**What you need to do**:
1 > Answer these questions about the passage on the First Rhode Island regiment:
(a) On what date were the men of the regiment given their guns?
(b) How many slaves does the passage say Rhode Island had?
(c) Under whose command did Washington place the new unit?
2 > Rewrite the passage on the First Rhode Island regiment from "The next day, Jeremiah" to "and nothing more.", swapping "muskets" for "rifles".

**Passage**:
================================

The next day, Jeremiah Greenman found himself marching through several inches of snow in hilly Providence toward East Greenwich to undertake one of the most unusual, and historic, assignments of the war. He had been selected by his commanding officer as one of the drillmasters to train America’s first permanent regiment of all-black troops, the First Rhode Island.

Greenman thought little about the assignment. He trained the black recruits on how to parade, maneuver on the battlefield, load, fire, and care for muskets. The more than two hundred men in his regiment were given their guns on April 15. Arming former slaves meant little to Greenman, who remarked casually in his journal that “we got our guns draw’d,” and nothing more.

George Washington, who held mixed feelings about freeing slaves all of his life, did not initially want “a black corps,” as he later wrote General William Heath and others.1 Now, though, needing as many trained men as he could obtain, he had changed his mind, albeit reluctantly, and was happy to have men from among Rhode Island’s 2,671 slaves.2

Washington recognized them as a huge pool from which to enlist much needed troops. He wanted this new all-black unit in Rhode Island to succeed, too, and so he put it under the command of Greene, a relative of his trusted aide, Nathanael Greene.

================================

**Information supplied**:
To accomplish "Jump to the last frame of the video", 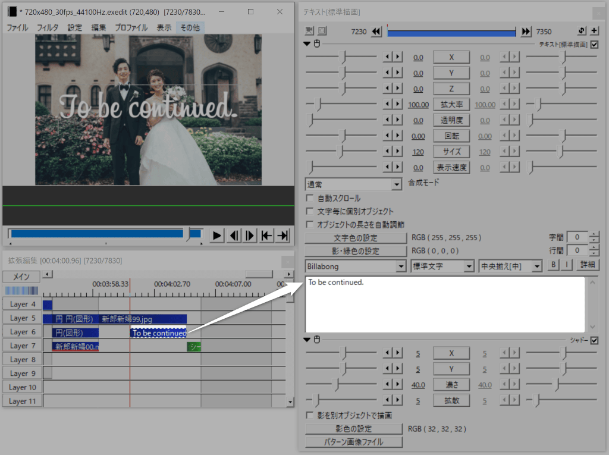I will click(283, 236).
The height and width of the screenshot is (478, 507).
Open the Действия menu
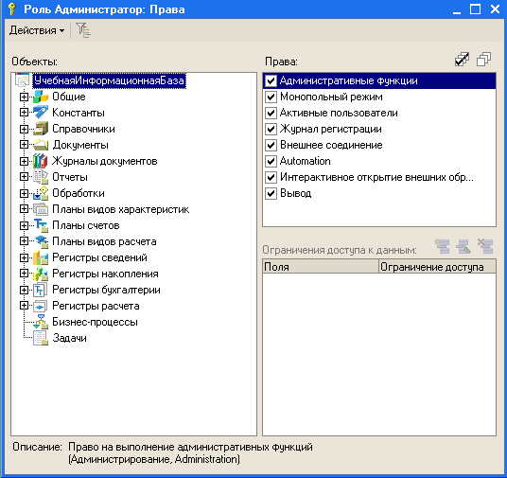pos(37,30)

================================

**Response list**:
1 >
(a) April 15.
(b) 2,671.
(c) Greene, a relative of Washington's trusted aide Nathanael Greene.

2 >
The next day, Jeremiah Greenman found himself marching through several inches of snow in hilly Providence toward East Greenwich to undertake one of the most unusual, and historic, assignments of the war. He had been selected by his commanding officer as one of the drillmasters to train America’s first permanent regiment of all-black troops, the First Rhode Island.

Greenman thought little about the assignment. He trained the black recruits on how to parade, maneuver on the battlefield, load, fire, and care for rifles. The more than two hundred men in his regiment were given their guns on April 15. Arming former slaves meant little to Greenman, who remarked casually in his journal that “we got our guns draw’d,” and nothing more.